Even more annoying was that Chris had made sure the car would be handed over to him with the protective wraps still on the car, with no dealer prep at all, this clearly hadnt happened, as there was product residue on the window rubbers and in panel gaps:



















And more worrying.....












As always though, the car needed washed before i could properly see what i was dealing with, so it was foamed with the foam lance:










This was left to dwell while i cleaned the wheels with a non acidic tyre and wheel gel and a MF mitt.

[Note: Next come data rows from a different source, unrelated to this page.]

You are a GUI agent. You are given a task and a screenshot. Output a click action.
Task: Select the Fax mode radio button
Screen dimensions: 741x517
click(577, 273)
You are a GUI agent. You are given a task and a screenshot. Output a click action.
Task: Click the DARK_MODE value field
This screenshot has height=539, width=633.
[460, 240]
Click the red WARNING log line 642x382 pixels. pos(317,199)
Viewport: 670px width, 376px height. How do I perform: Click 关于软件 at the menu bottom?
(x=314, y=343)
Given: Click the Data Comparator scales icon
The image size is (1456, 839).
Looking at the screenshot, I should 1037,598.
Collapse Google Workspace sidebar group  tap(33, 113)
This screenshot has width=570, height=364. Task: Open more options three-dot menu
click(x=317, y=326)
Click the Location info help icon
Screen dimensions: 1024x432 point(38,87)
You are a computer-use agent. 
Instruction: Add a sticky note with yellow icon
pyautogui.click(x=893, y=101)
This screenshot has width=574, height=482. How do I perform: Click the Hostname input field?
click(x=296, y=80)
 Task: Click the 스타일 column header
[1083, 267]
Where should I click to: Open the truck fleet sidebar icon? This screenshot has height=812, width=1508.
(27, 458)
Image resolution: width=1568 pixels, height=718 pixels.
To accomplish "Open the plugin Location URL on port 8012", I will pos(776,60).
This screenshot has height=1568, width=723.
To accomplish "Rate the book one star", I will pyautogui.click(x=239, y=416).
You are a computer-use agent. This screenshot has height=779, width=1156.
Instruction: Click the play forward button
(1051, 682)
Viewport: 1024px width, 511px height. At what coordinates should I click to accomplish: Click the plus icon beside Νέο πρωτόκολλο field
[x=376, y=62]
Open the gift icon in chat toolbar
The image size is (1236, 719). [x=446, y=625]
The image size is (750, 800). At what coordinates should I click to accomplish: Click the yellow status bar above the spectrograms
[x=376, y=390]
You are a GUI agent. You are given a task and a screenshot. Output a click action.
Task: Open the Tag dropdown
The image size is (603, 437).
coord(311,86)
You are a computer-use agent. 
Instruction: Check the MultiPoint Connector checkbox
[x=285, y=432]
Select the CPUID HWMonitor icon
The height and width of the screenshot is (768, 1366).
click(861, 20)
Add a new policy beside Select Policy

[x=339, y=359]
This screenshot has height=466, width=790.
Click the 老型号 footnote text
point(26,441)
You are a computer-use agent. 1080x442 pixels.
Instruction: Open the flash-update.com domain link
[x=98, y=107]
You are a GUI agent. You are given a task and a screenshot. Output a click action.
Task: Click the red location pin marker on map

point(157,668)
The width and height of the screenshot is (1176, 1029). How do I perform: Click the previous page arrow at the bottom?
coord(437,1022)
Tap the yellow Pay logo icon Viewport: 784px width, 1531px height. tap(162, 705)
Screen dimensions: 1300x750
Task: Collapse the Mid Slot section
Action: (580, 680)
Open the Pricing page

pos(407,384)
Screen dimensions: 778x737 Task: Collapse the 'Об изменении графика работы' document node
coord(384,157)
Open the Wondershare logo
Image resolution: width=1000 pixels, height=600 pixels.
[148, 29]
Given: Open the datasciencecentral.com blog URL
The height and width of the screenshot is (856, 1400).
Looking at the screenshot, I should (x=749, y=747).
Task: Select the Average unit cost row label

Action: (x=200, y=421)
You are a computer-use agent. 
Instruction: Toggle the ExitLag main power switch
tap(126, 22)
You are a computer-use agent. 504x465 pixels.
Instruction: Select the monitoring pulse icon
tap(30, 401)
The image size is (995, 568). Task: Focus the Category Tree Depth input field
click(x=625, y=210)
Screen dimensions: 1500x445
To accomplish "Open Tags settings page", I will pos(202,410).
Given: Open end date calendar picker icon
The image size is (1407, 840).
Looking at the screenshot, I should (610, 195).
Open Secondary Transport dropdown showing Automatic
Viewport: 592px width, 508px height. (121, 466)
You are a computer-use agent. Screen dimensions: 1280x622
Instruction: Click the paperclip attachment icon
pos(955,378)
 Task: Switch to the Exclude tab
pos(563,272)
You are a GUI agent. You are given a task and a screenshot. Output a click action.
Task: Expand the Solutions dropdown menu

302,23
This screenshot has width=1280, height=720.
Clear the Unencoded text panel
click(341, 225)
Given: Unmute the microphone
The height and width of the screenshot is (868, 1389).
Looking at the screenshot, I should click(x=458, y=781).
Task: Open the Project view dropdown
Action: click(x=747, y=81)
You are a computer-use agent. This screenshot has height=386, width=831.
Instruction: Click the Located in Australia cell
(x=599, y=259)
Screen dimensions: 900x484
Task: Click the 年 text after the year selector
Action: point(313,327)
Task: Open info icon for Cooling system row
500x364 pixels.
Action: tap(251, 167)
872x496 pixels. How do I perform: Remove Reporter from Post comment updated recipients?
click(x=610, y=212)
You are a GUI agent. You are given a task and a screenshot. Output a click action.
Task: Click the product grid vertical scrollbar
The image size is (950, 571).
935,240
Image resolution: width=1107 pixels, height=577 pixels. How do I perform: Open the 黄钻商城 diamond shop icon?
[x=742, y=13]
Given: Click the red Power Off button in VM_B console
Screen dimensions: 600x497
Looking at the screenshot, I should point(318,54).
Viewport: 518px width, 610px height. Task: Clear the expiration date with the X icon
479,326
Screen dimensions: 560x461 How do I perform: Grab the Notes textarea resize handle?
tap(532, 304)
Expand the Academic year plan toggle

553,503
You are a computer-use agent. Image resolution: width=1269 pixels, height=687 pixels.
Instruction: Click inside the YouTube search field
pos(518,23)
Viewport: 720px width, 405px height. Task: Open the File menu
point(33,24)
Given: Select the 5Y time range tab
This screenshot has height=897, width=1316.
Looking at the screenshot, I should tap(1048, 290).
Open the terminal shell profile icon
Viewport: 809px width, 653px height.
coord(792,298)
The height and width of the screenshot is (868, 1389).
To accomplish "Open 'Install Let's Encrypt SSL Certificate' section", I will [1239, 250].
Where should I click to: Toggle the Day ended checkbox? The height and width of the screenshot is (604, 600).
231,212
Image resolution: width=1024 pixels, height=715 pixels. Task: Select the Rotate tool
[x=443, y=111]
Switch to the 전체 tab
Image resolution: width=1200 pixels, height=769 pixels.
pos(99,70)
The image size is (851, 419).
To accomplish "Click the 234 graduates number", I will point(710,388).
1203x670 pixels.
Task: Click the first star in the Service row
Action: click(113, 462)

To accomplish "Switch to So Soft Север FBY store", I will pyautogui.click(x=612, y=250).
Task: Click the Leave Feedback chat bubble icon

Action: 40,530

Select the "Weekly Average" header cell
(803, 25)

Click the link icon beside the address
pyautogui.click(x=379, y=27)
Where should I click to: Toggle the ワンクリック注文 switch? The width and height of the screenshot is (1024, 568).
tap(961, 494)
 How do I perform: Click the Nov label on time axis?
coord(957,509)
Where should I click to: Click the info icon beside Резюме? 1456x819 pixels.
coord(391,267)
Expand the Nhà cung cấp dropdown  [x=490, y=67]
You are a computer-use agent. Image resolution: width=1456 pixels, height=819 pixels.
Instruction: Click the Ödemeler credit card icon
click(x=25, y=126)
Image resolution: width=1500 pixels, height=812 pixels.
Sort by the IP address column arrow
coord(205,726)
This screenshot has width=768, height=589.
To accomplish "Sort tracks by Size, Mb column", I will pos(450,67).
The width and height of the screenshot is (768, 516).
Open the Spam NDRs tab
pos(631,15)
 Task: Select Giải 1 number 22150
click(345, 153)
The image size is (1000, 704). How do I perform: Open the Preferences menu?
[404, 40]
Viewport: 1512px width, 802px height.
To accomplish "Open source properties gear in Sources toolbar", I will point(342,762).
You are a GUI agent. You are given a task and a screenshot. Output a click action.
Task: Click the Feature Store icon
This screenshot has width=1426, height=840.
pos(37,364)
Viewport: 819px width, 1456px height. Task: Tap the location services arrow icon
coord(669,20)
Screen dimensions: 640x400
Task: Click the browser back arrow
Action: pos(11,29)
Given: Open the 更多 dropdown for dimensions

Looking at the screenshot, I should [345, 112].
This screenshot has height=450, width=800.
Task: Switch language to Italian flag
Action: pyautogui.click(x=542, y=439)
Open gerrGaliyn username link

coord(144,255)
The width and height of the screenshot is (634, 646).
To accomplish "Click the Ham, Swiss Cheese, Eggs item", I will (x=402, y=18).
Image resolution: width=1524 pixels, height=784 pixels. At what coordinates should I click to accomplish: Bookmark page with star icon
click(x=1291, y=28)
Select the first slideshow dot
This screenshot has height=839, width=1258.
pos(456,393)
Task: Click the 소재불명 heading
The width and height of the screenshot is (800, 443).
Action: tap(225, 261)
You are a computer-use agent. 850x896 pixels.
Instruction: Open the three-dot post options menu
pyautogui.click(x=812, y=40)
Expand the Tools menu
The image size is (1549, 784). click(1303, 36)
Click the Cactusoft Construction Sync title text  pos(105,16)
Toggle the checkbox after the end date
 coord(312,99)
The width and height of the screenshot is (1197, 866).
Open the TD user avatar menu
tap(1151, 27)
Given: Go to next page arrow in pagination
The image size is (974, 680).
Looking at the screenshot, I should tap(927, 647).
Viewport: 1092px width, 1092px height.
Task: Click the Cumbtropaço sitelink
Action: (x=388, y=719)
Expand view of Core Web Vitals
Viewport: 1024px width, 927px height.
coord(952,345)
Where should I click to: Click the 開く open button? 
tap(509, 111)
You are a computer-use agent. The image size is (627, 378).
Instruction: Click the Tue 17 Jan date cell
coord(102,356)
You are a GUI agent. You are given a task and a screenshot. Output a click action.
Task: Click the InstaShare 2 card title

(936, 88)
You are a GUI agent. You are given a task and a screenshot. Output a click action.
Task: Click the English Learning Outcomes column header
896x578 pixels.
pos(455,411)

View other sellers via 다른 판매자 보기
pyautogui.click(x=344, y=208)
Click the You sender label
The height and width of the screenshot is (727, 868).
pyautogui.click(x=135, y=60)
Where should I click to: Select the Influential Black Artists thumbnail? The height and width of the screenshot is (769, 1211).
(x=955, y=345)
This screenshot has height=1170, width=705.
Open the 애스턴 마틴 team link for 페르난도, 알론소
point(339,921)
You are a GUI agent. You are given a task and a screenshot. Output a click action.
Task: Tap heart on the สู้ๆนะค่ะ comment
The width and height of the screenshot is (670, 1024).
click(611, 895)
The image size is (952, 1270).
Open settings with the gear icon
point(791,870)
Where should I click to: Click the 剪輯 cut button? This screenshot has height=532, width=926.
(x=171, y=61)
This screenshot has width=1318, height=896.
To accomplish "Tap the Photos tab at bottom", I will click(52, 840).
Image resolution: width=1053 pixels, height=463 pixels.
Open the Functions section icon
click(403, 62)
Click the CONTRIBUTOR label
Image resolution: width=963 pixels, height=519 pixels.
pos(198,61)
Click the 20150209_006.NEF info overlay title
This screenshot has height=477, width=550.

The car was then rinsed at high pressure before being foamed again and washed carefully with the 2 bucket method. The fingertip test revealed that the car wasnt particularly smooth so i ended up claying the whole car with a mild clay, it was quite amazing the amount of crap that came off the paint!

I then used a Tar and Glue remover to remove any transport wax on the sills/door shuts etc before giving the car a final rinse and dried off with the leaf blower as usual 

I then put the car inside to see just how much of the dealers prep i was going to have to correct...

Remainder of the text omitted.